Page extract
————
Thank you for choosing Dr. Jeff Kenney, D.D.S. Oral & Maxillofacial Surgery. This document outlines our billing process and the payment options available in this office.
• Cash/Check/Money Order
• Credit Cards (Visa, MasterCard, Discover & American Express)
• Care Credit
Payment is required prior to treatment. If you choose to discontinue care before treatment is complete, you will receive a refund LESS the cost of care/treatment already received. Refunds will be issued to the patient/guarantor responsible for the account.
For patients with insurance, we will work with the insurance carrier to obtain information regarding benefits. Our billing office will bill your insurance company directly for reimbursement for treatment. You (the patient or the responsible party thereto) will be given an ESTIMATE of charges which will include what we ESTIMATE the coverage will be. Please note: THIS IS AN ESTIMATE ONLY. We provide this estimate as a courtesy and suggest you contact your insurance carrier to inquire about your specific benefits. Our estimates are based on information we obtain regarding benefits from your insurance carrier and are not guaranteed for payment. You are ultimately responsible for any costs not covered by your insurance. If we have not received payment within 90 days after billing the insurance, we reserve the right to bill you (the patient or the responsible party thereto).
Your insurance may not pay for items or services listed below. Insurance pays for services based on minimal plan provisions and may not
cover services that are reasonable and necessary for your health.
• Nitrous Oxide
• IV Drugs for Nausea, Infection, Swelling
• IV Supplies
• Bone Grafting
• Dental Implants
The total charge for these non-covered services will be added to the estimate of charges provided to you.
NOTICE OF NON-COVERED SERVICES:
Insurance carriers will only pay for services that are covered by your particular plan. You are responsible for any balance on your account, including balances resulting from insurance misquotes, excluded services, waived items, and non-covered services. Your treatment plan may contain a recommendation(s) and/or you may require a procedure(s) that is not a covered benefit with your insurance carrier. You (the patient or guarantor) are fully responsible for any and all charges denied by your insurance company for services rendered. Your treatment plan may require and/or you may opt for a procedure that is not a covered benefit with your insurance carrier. You (the patient or guarantor) are fully responsible for all charges denied by your insurance company for all services rendered.
————
Supplied entries
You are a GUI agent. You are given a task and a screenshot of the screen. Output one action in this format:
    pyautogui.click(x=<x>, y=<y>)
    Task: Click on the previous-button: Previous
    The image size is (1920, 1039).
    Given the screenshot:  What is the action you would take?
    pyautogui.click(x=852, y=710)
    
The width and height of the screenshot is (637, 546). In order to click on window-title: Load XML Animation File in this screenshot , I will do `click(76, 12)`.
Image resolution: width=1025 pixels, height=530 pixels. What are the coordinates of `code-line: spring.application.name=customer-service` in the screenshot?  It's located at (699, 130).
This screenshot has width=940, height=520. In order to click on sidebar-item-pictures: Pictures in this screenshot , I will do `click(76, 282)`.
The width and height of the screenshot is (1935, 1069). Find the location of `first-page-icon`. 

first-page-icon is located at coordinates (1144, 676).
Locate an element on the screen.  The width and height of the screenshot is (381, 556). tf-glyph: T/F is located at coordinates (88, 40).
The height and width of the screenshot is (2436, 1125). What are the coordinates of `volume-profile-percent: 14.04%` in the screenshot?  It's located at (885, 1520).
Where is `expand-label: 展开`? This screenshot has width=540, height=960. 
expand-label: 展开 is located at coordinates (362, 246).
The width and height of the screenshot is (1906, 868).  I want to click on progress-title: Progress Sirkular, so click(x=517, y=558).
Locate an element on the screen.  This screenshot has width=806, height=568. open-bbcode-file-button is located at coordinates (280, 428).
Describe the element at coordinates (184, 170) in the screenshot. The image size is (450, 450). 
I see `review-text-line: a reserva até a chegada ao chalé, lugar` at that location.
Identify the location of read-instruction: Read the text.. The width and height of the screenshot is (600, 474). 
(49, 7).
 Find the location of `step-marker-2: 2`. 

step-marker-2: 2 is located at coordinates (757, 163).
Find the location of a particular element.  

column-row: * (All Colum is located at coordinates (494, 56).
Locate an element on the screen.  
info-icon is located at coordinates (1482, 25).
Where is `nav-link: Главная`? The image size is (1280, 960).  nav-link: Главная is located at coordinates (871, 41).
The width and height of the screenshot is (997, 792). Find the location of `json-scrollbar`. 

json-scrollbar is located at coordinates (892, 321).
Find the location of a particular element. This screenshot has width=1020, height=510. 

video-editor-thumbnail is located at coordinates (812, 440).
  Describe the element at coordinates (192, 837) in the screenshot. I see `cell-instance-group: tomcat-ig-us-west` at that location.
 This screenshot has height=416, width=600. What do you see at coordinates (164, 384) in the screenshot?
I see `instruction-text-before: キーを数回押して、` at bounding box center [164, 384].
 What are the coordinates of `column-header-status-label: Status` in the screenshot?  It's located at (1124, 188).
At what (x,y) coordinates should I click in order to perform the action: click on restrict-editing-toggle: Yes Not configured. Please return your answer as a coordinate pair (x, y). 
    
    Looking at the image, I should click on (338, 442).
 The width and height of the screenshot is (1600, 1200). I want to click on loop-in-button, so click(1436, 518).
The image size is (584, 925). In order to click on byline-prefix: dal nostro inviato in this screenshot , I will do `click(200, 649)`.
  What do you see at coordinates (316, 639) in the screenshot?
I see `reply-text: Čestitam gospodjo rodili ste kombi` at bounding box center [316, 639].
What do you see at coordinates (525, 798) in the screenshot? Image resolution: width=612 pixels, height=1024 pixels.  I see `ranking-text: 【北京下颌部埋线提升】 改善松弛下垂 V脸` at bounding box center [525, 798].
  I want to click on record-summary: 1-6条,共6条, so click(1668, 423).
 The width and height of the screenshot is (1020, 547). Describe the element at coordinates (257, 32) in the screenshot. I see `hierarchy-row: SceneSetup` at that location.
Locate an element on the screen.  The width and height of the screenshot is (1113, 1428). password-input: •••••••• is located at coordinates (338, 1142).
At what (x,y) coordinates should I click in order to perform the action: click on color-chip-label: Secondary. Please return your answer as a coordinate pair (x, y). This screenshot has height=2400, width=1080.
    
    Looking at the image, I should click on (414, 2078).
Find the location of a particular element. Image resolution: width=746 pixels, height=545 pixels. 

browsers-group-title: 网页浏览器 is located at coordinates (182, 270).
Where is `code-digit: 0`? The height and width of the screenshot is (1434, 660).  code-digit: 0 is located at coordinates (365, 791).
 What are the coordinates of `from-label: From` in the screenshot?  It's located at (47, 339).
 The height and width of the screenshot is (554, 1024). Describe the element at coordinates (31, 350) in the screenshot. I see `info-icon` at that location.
————
Instructions
1. Do these statements agree with the billing policy? Answer yes or no for each and quote the words that decide it.
(a) Payment must be made before treatment.
(b) The office guarantees its estimate of insurance coverage.
(c) The office may bill the patient if the insurance has not paid within 60 days of billing.
2. Output the part of the billing policy starting with "Thank you for" and going on through "for the account.".
The listing has no connection to the billing policy.

Task responses
1.
(a) Yes: "Payment is required prior to treatment."
(b) No: "Our estimates are based on information we obtain regarding benefits from your insurance carrier and are not guaranteed for payment."
(c) No: "If we have not received payment within 90 days after billing the insurance, we reserve the right to bill you (the patient or the responsible party thereto)."

2.
Thank you for choosing Dr. Jeff Kenney, D.D.S. Oral & Maxillofacial Surgery. This document outlines our billing process and the payment options available in this office.
• Cash/Check/Money Order
• Credit Cards (Visa, MasterCard, Discover & American Express)
• Care Credit
Payment is required prior to treatment. If you choose to discontinue care before treatment is complete, you will receive a refund LESS the cost of care/treatment already received. Refunds will be issued to the patient/guarantor responsible for the account.